» **Aim 1**: Using the forum post about getting started with vaping, decide whether each statement agrees with it: (a) the poster and his girlfriend both smoke cigarettes, (b) the poster is adding a separate charger to his order, (c) the liquids he chose contain no nicotine. Answer yes or no for each, and quote the deciding words from the post.
» **Aim 2**: Continue the forum post about getting started with vaping, picking up after its final sentence.

» **Source extract**:
# Newb To Vaping



## Ra1nMan (15/7/14)

Hey All,

Been lurking around for the past couple of days and finally decided to register an account.

A bit of info about me (and my girlfriend).
We are both non smokers (Stinkies) but we do smoke hubbly.
My girlfriend smokes hubbly every night and on weekends, I smoke it occasionally for the taste.
My aim is to get rid of the hubbly completely, I no longer enjoy the taste and the the mess it leaves behind as well as the health risks.


My girlfriend recently bought a few e-hookas (Disposables) from a local flea market. I tried one of them and was impressed by the amount of flavor and the lack of burning etc but they don't last very long.

Since trying the e-hookah disposables, smoking hubbly hasn't been a satisfying experience for me and since I have been looking into a solution that would offer the same or better experience from the e-hookah.
After some searches on Google I came across this site and spent some time reading up on various hardware and liquids.

At the moment I would like to get a solution for both myself and my girlfriend as sharing wont be an option.
So after a few days of reading and comparing different hardware and our current situation, I have decided to get the following kit.

2x Vision Spinner 2 (We don't need a whole day vape solution)
2x KangerTech ProTank 3 Mini
2x Replacement glass for mPT3
1x 5 pack coils (1.5 ohm)
Various 10ml VM liquids (0% nic)

I haven't added a charger as my girlfriend received a eGo kit as a gift that includes a charger (This wasn't a great vaping experience due to the liquid supplied) . I assume the charger will work on the Vision Spinner's.

Before I checkout I would like some opinions on the kit I have selected for our circumstances and if there is anything else I have missed please let me know.

» **Data provided**:
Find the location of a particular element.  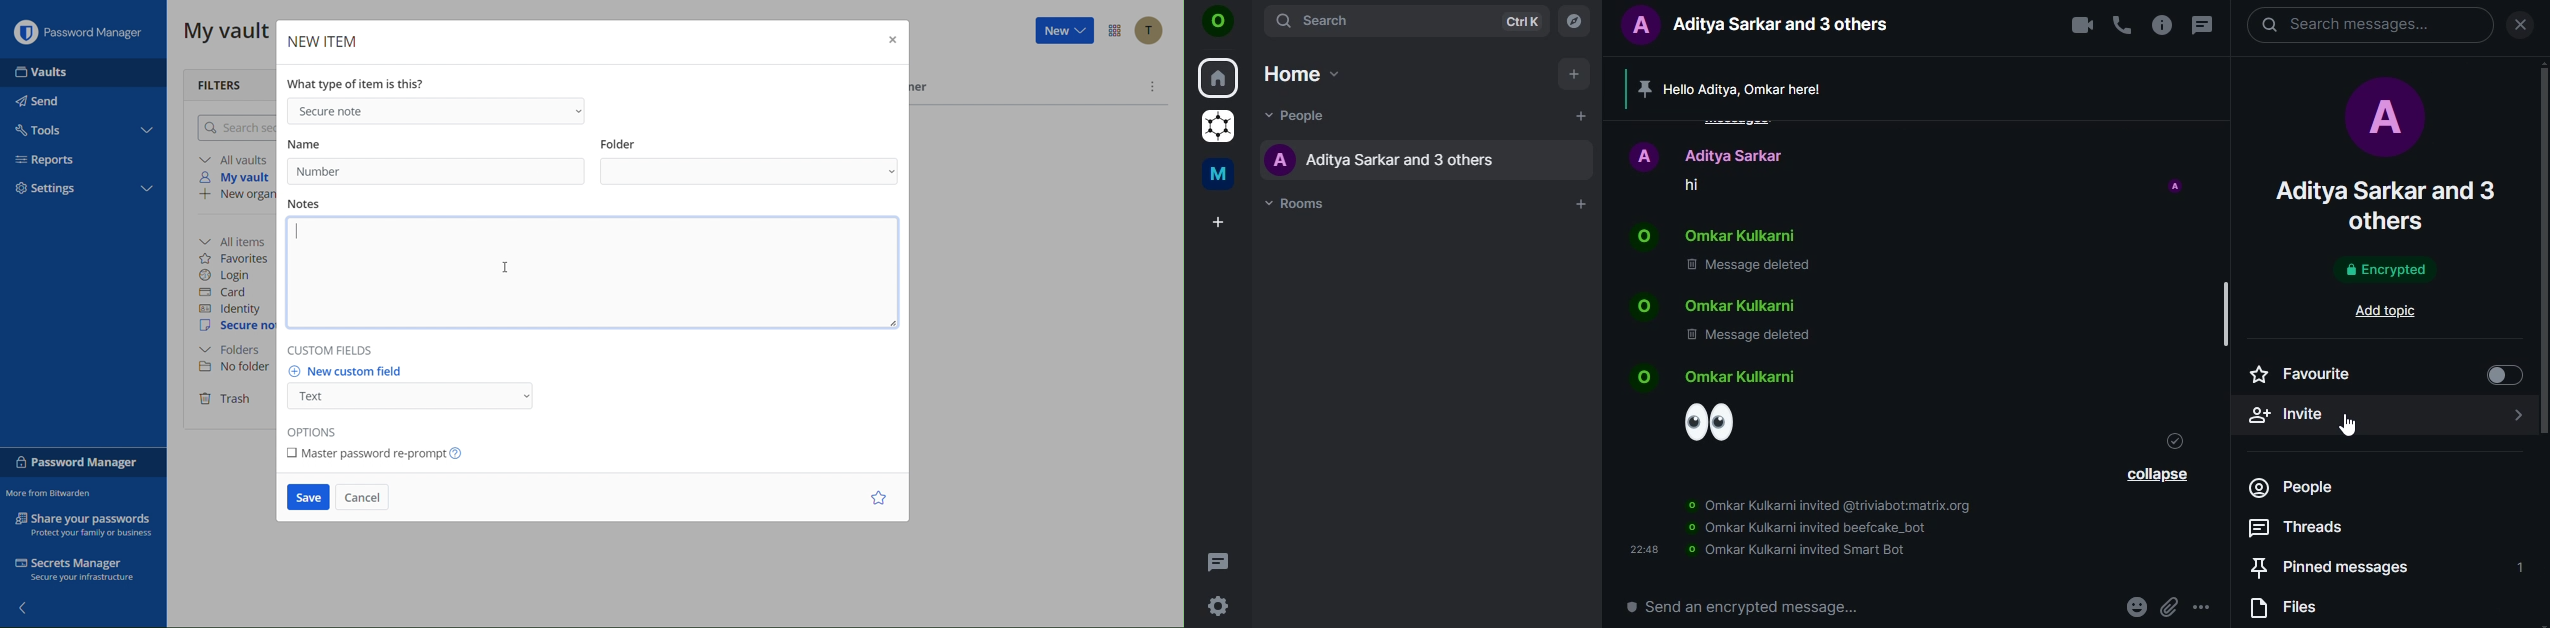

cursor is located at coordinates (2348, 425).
* * *
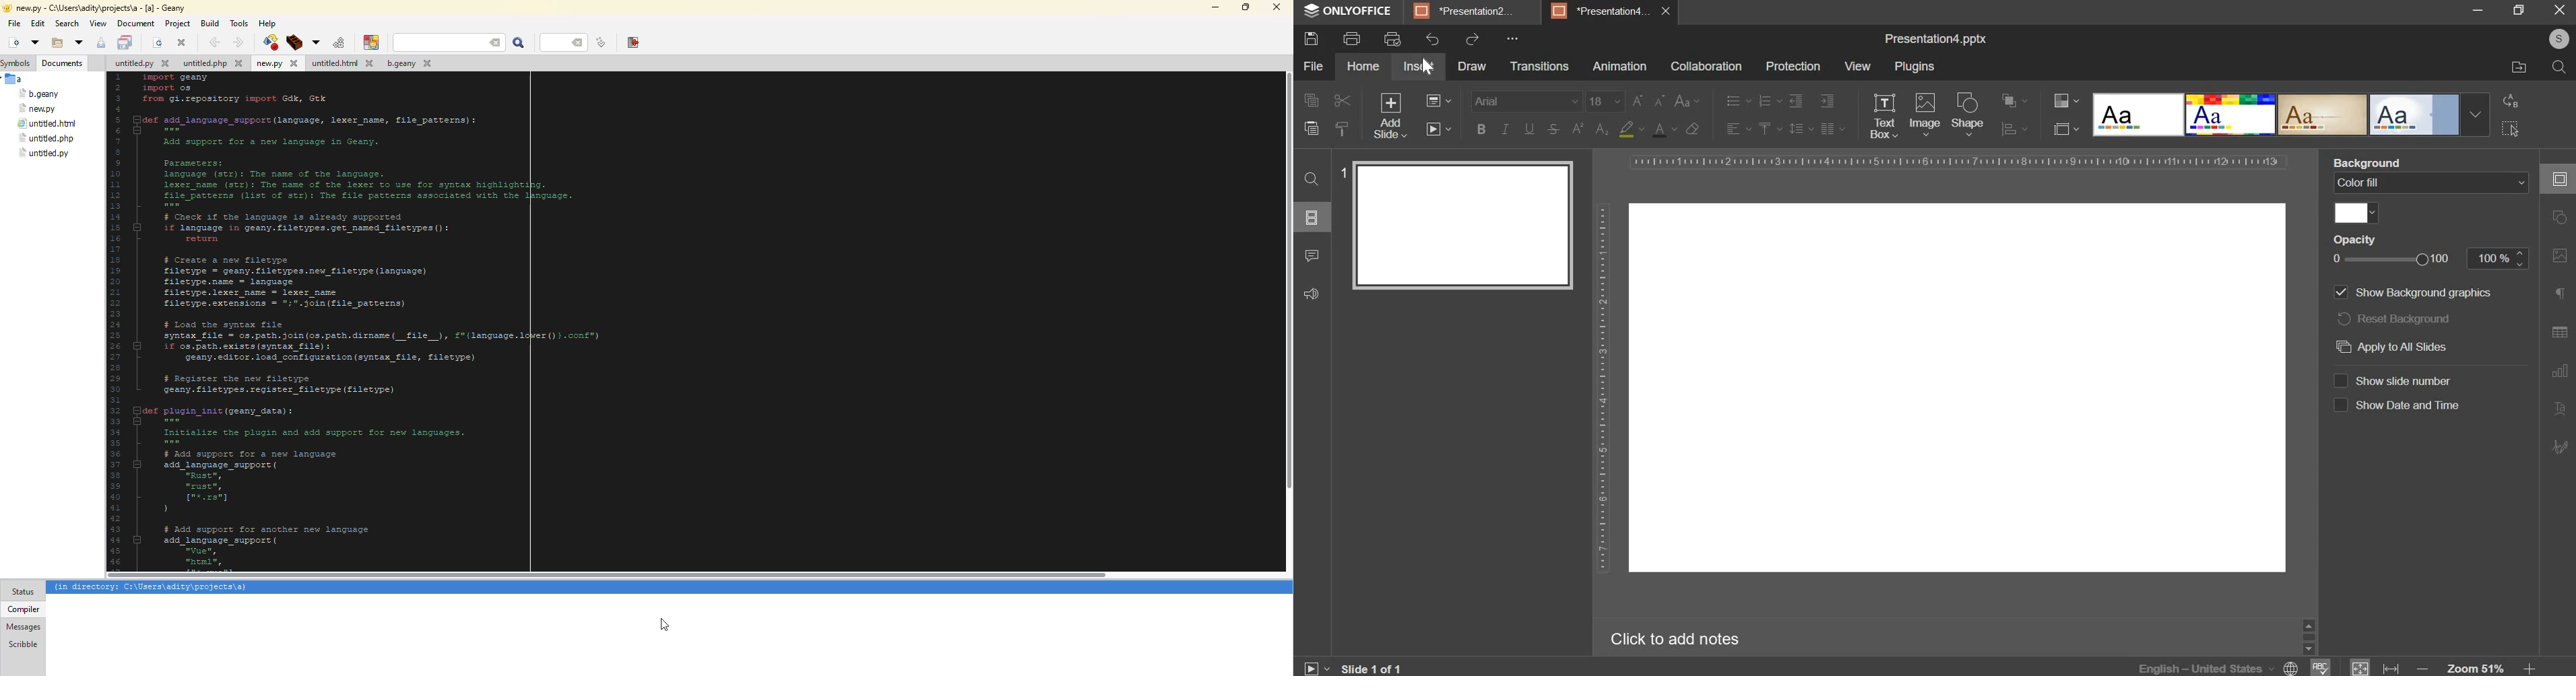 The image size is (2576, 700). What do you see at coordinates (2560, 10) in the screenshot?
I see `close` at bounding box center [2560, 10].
* * *
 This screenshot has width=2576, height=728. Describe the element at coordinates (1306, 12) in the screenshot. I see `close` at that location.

» **Output 1**:
(a) No: "We are both non smokers (Stinkies) but we do smoke hubbly."
(b) No: "I haven't added a charger as my girlfriend received a eGo kit as a gift that includes a charger"
(c) Yes: "Various 10ml VM liquids (0% nic)"

» **Output 2**:
Looking forward to my stay and vaping journey.

Reactions: Like 3


----------



## RezaD (15/7/14)

Welcome......and you have done your homework really well. I cannot fault your list in any way. Good choices period. You may wanna consider trying both 0% nic as well as nic options since you used the hubbly.

That said the closest experience to a hubbly in my opinion would be a dripper or an RTA like a Russian or an Aqua....specially the Aqua with the air holes fully open......mouthfuls of satisfaction drag after drag......and do I like dragging.......5-10 second hits sequentially until the drip tip is hot....

Reactions: Like 3 | Agree 2


----------



## bones (15/7/14)

Kit looks solid. I would get more coils.

Reactions: Like 1


----------



## annemarievdh (15/7/14)

Welcome @Ra1nMan, good list of goedies there.

Reactions: Like 1


----------



## TylerD (15/7/14)

Ra1nMan said:


> Hey All,
> 
> Been lurking around for the past couple of days and finally decided to register an account.
> 
> ...


@Ra1nMan where are you situated? Maybe go to a retailer first.
The kit seems good, but you might want to try out a few options before you checkout.

Reactions: Like 1 | Agree 2


----------



## Metal Liz (15/7/14)

welcome the the forum, it seems like you've made a great selection there, but i do agree with TylerD, it would be good if you can go try out a couple of different devices from a retailer before you make up your mind 100%

vape strong and rock on

Reactions: Like 1


----------



## Ra1nMan (16/7/14)

Thanks for the advice guys.
I live in Alberton, not aware of any retailers around.

I would like to do things right the first time and get the right kit without wasting money.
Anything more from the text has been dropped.